YOUR OBJECTIVE ▸
Transcribe the entries below exactly.

LISTED ENTRIES section start

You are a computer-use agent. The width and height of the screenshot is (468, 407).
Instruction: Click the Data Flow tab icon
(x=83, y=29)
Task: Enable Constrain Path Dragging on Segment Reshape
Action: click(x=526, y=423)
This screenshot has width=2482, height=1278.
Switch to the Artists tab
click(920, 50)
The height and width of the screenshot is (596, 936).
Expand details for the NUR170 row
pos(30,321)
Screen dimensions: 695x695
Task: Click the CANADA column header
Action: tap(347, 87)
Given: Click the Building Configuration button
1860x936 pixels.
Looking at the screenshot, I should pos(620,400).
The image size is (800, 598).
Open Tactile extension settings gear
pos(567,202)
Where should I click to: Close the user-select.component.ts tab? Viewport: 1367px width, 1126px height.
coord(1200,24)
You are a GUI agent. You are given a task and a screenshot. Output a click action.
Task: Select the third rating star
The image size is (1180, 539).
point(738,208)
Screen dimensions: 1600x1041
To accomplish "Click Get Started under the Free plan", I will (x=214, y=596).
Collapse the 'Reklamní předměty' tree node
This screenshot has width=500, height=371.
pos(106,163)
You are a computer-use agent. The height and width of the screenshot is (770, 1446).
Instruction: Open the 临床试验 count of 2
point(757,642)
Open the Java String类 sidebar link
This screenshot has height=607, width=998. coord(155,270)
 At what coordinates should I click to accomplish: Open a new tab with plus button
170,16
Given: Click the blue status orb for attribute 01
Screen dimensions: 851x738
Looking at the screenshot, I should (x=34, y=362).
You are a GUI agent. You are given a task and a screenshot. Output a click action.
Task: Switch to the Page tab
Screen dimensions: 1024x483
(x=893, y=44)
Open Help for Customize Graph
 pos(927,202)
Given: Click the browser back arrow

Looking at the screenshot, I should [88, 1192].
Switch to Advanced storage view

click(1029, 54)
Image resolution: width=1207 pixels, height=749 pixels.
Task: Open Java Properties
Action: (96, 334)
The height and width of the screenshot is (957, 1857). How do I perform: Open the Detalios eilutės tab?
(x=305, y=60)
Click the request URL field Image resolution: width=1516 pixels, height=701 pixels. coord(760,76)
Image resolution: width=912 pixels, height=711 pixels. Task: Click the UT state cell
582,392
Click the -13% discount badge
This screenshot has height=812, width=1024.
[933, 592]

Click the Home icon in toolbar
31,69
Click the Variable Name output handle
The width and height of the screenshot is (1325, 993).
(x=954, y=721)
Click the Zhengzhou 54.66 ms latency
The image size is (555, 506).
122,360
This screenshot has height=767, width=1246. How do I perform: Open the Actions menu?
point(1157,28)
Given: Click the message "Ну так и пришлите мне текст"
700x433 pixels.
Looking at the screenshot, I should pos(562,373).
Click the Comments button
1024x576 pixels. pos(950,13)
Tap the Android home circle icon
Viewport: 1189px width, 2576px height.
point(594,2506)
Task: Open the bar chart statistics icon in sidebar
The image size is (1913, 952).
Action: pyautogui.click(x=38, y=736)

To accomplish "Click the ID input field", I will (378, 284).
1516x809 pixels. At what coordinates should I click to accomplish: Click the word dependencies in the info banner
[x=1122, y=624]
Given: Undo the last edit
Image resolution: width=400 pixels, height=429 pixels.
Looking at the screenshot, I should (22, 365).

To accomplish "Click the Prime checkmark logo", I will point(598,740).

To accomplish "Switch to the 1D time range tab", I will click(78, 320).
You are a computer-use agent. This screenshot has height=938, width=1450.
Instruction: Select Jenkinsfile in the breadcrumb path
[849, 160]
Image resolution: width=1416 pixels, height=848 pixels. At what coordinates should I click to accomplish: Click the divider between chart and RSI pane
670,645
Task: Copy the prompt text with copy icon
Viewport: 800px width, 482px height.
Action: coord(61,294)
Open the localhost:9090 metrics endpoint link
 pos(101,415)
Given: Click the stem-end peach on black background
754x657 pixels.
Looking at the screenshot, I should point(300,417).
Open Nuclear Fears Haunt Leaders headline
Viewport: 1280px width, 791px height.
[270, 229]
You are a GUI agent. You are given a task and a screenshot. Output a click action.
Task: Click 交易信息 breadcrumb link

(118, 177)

LISTED ENTRIES section end

EXPECTED OUTPUT ▸
You are a computer-use agent. The width and height of the screenshot is (468, 407).
Instruction: Click the Data Flow tab icon
(x=83, y=29)
Task: Enable Constrain Path Dragging on Segment Reshape
Action: click(x=526, y=423)
This screenshot has width=2482, height=1278.
Switch to the Artists tab
click(920, 50)
The height and width of the screenshot is (596, 936).
Expand details for the NUR170 row
pos(30,321)
Screen dimensions: 695x695
Task: Click the CANADA column header
Action: tap(347, 87)
Given: Click the Building Configuration button
1860x936 pixels.
Looking at the screenshot, I should pos(620,400).
The image size is (800, 598).
Open Tactile extension settings gear
pos(567,202)
Where should I click to: Close the user-select.component.ts tab? Viewport: 1367px width, 1126px height.
coord(1200,24)
You are a GUI agent. You are given a task and a screenshot. Output a click action.
Task: Select the third rating star
The image size is (1180, 539).
point(738,208)
Screen dimensions: 1600x1041
To accomplish "Click Get Started under the Free plan", I will (x=214, y=596).
Collapse the 'Reklamní předměty' tree node
This screenshot has width=500, height=371.
pos(106,163)
You are a computer-use agent. The height and width of the screenshot is (770, 1446).
Instruction: Open the 临床试验 count of 2
point(757,642)
Open the Java String类 sidebar link
This screenshot has height=607, width=998. coord(155,270)
 At what coordinates should I click to accomplish: Open a new tab with plus button
170,16
Given: Click the blue status orb for attribute 01
Screen dimensions: 851x738
Looking at the screenshot, I should (x=34, y=362).
You are a GUI agent. You are given a task and a screenshot. Output a click action.
Task: Switch to the Page tab
Screen dimensions: 1024x483
(x=893, y=44)
Open Help for Customize Graph
 pos(927,202)
Given: Click the browser back arrow

Looking at the screenshot, I should [88, 1192].
Switch to Advanced storage view

click(1029, 54)
Image resolution: width=1207 pixels, height=749 pixels.
Task: Open Java Properties
Action: (96, 334)
The height and width of the screenshot is (957, 1857). How do I perform: Open the Detalios eilutės tab?
(x=305, y=60)
Click the request URL field Image resolution: width=1516 pixels, height=701 pixels. coord(760,76)
Image resolution: width=912 pixels, height=711 pixels. Task: Click the UT state cell
582,392
Click the -13% discount badge
This screenshot has height=812, width=1024.
[933, 592]

Click the Home icon in toolbar
31,69
Click the Variable Name output handle
The width and height of the screenshot is (1325, 993).
(x=954, y=721)
Click the Zhengzhou 54.66 ms latency
The image size is (555, 506).
122,360
This screenshot has height=767, width=1246. How do I perform: Open the Actions menu?
point(1157,28)
Given: Click the message "Ну так и пришлите мне текст"
700x433 pixels.
Looking at the screenshot, I should pos(562,373).
Click the Comments button
1024x576 pixels. pos(950,13)
Tap the Android home circle icon
Viewport: 1189px width, 2576px height.
point(594,2506)
Task: Open the bar chart statistics icon in sidebar
The image size is (1913, 952).
Action: pyautogui.click(x=38, y=736)

To accomplish "Click the ID input field", I will (378, 284).
1516x809 pixels. At what coordinates should I click to accomplish: Click the word dependencies in the info banner
[x=1122, y=624]
Given: Undo the last edit
Image resolution: width=400 pixels, height=429 pixels.
Looking at the screenshot, I should (22, 365).

To accomplish "Click the Prime checkmark logo", I will point(598,740).

To accomplish "Switch to the 1D time range tab", I will click(78, 320).
You are a computer-use agent. This screenshot has height=938, width=1450.
Instruction: Select Jenkinsfile in the breadcrumb path
[849, 160]
Image resolution: width=1416 pixels, height=848 pixels. At what coordinates should I click to accomplish: Click the divider between chart and RSI pane
670,645
Task: Copy the prompt text with copy icon
Viewport: 800px width, 482px height.
Action: coord(61,294)
Open the localhost:9090 metrics endpoint link
 pos(101,415)
Given: Click the stem-end peach on black background
754x657 pixels.
Looking at the screenshot, I should point(300,417).
Open Nuclear Fears Haunt Leaders headline
Viewport: 1280px width, 791px height.
[270, 229]
You are a GUI agent. You are given a task and a screenshot. Output a click action.
Task: Click 交易信息 breadcrumb link

(118, 177)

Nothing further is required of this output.